During the kits’ reconstruction, DeRose envisions that an RFID tag attached to each kit will be linked in the software with the RFID numbers of tags on the specific tools within the kit. Using that data in the software, the system would then utilize personnel or robots to replace the proper instruments in the kits, after which the kits would be closed and sealed using a robotic arm and fixture. The sealed kits would then be sterilized in autoclaves, using steam at high temperature and pressure. (Sanitation removes proteins that might remain after washing, while sterilization kills any germs or microbes that may be inadvertently introduced as the kits are built.)

Following sterilization, the kits would be placed into inventory until required. Software could then store data about each process step completed for each tool, based on the tag reads during cleaning, sanitization, sterilization and inventory.

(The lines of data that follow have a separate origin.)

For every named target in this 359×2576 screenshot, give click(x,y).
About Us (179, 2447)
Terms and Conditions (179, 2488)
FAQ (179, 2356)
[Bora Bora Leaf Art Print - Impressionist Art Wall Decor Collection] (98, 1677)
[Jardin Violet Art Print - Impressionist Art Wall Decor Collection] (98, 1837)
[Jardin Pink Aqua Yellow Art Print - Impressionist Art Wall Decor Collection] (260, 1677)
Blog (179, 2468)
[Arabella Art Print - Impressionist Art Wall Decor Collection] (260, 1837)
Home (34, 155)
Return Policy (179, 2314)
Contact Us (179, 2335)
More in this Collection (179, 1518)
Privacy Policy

When a kit was needed for surgery, a mobile robot could place it on a stainless steel cart with an active RFID tag attached to it. The kit’s tag ID would be associated with the cart ID in the software. A real-time location system (RTLS) could employ readers installed within the hospital’s corridors or operating rooms, to capture the ID number of the cart’s tag and determine that cart’s location in real time. Passive tags could alternatively be used, with passive RFID portals installed to track the cart’s passage from the storage area to an OR.

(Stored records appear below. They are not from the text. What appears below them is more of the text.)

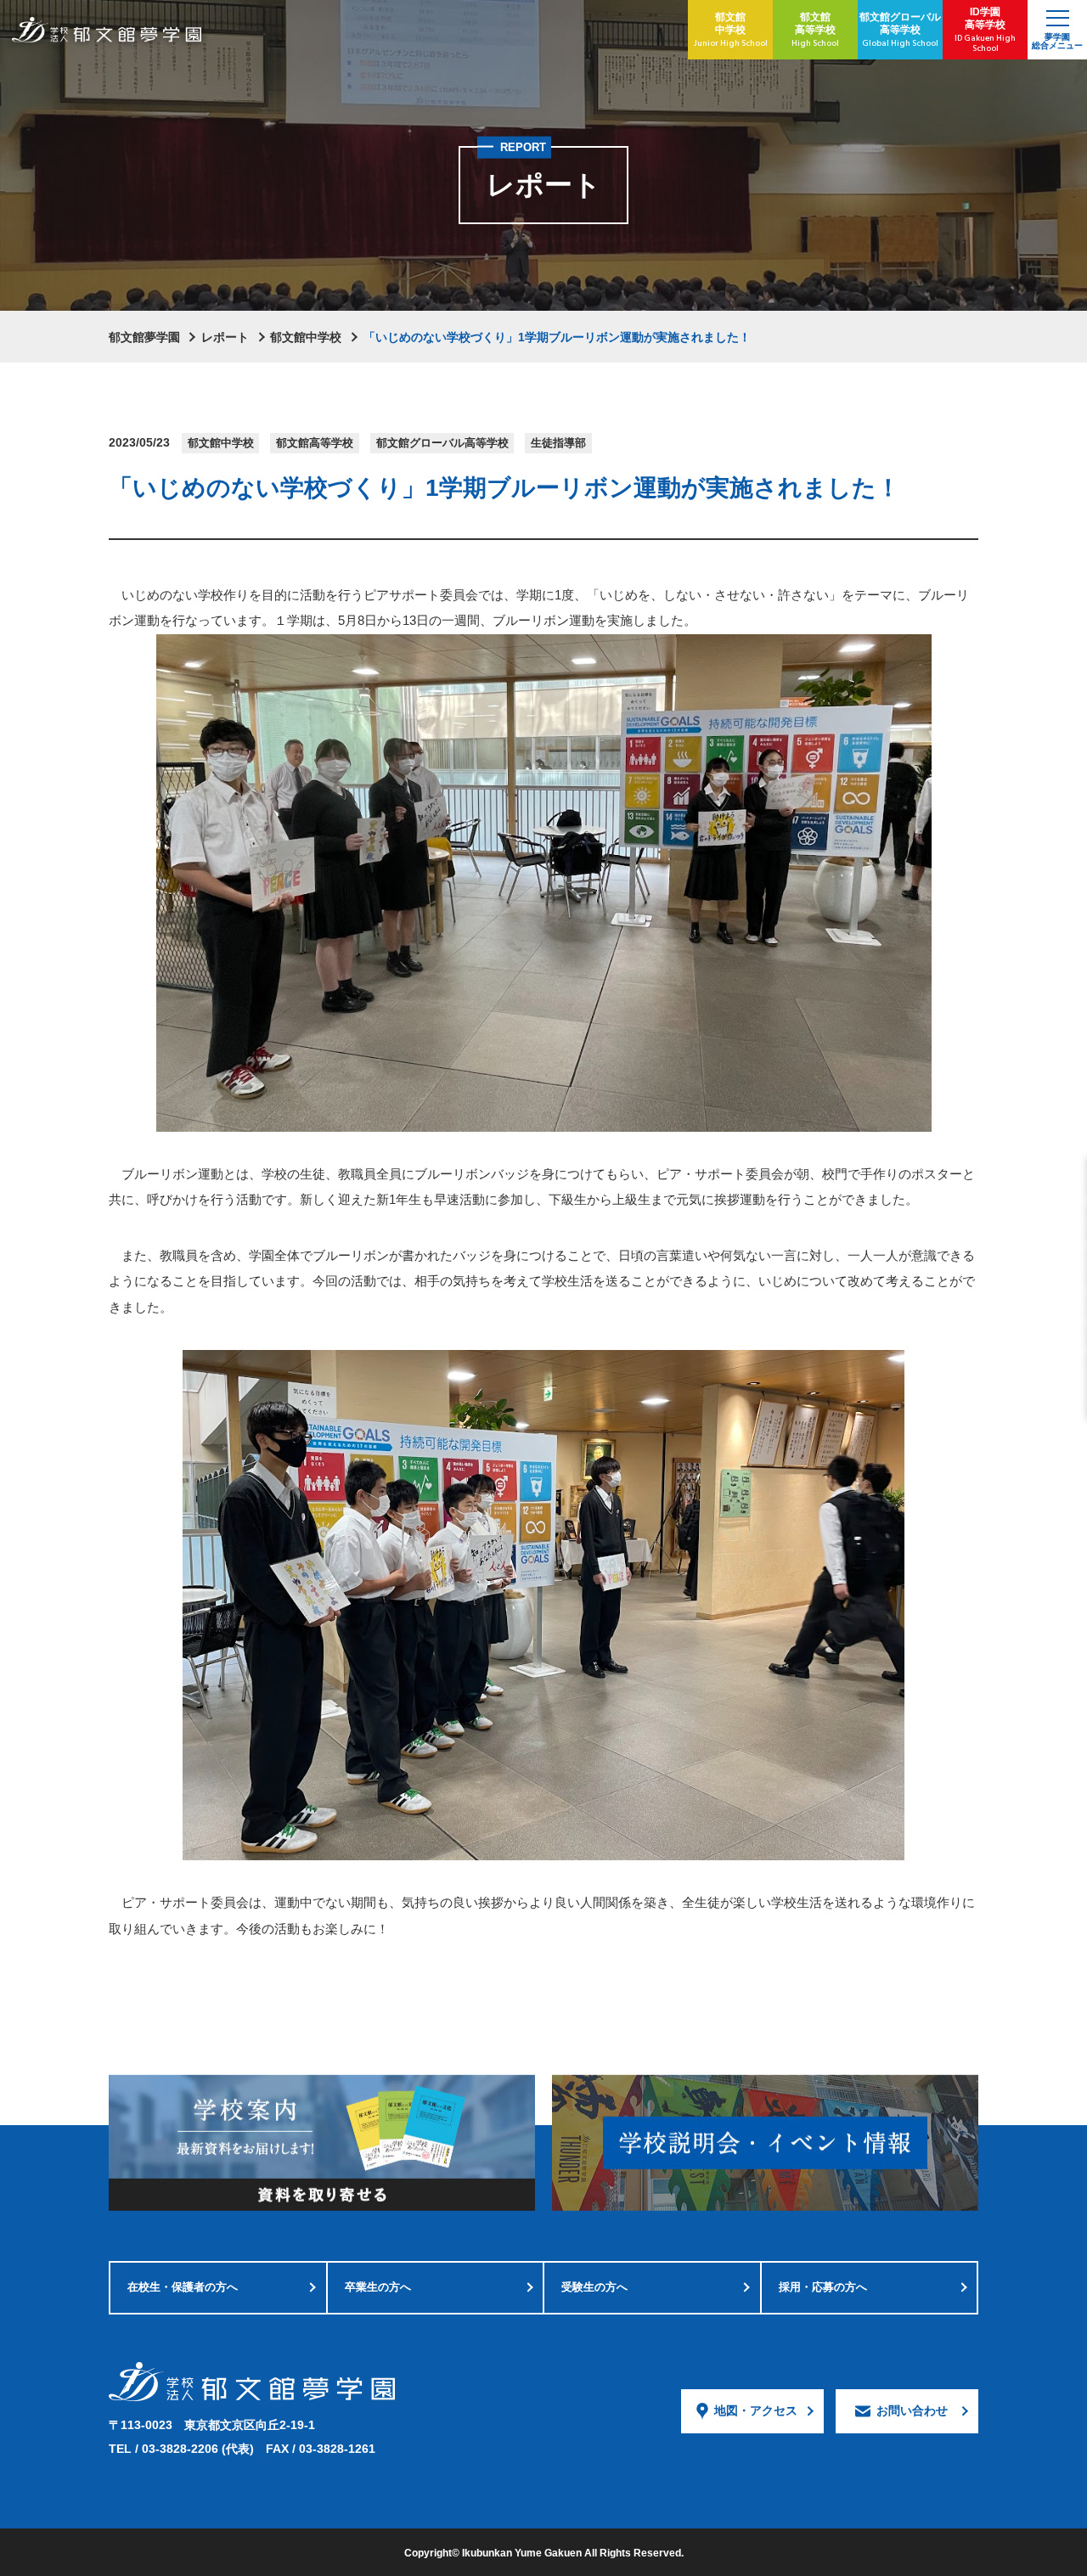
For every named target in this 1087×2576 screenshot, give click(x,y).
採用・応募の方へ (823, 2287)
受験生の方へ (594, 2287)
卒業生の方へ (378, 2287)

If the cart were a self-guided, robotic device on wheels, DeRose says, active RFID tags could be used for path planning and locating. Alternatively, her team will also look into other technology, such as computer vision to map out the device’s expected route, and to ensure that it remains on that path.

DeRose expects there to be four validation points at which RFID tags on kits and their contents would be read using an RFID interrogator to ensure that the correct kit and tools were at the right location. Those validation points, she says, could include a location just prior to delivery to the OR, in the surgical room (to record the kit’s contents upon arrival, as well as after surgery when leaving the OR, and finally at the cleaning area (to confirm which tools and kit have arrived for cleaning).

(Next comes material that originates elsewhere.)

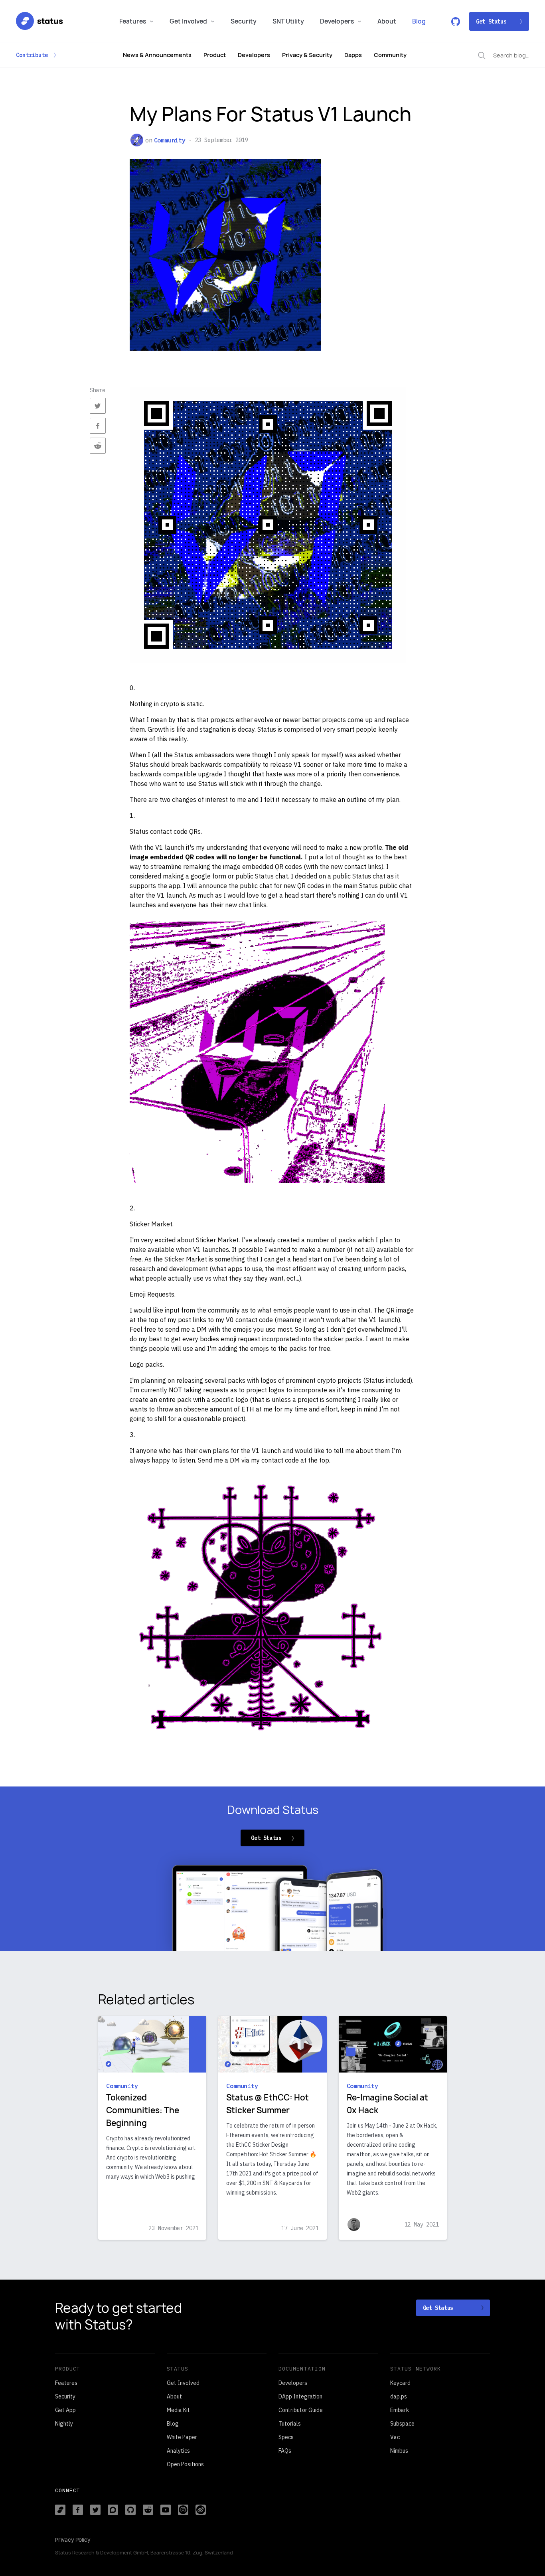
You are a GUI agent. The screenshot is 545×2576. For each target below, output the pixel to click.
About (386, 21)
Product (214, 55)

All details are still open for consideration, however, DeRose says. Because GE Healthcare and GE Global Research have a range of RFID readers and tags already on hand, the researchers plan to test a variety of hardware options prior to building a prototype, and they may also opt to test hardware not previously used by GE. Once the prototype is completed in 2014, it will be demonstrated at a VA hospital for three months, in order to obtain feedback from a variety of VA hospitals and personnel. The commercialization, business plans and return on investment (ROI), she adds, will all be developed during the course of the project.

While the solution is intended to reduce infection rates, DeRose says, many more benefits have been identified, including an improvement in the efficiency of surgery and scheduling, since kit accuracy is higher and instrument-counting time is lower. Moreover, the system could reduce setup and room turnaround times, as well as optimize inventory accuracy.

“We’re very excited,” DeRose states.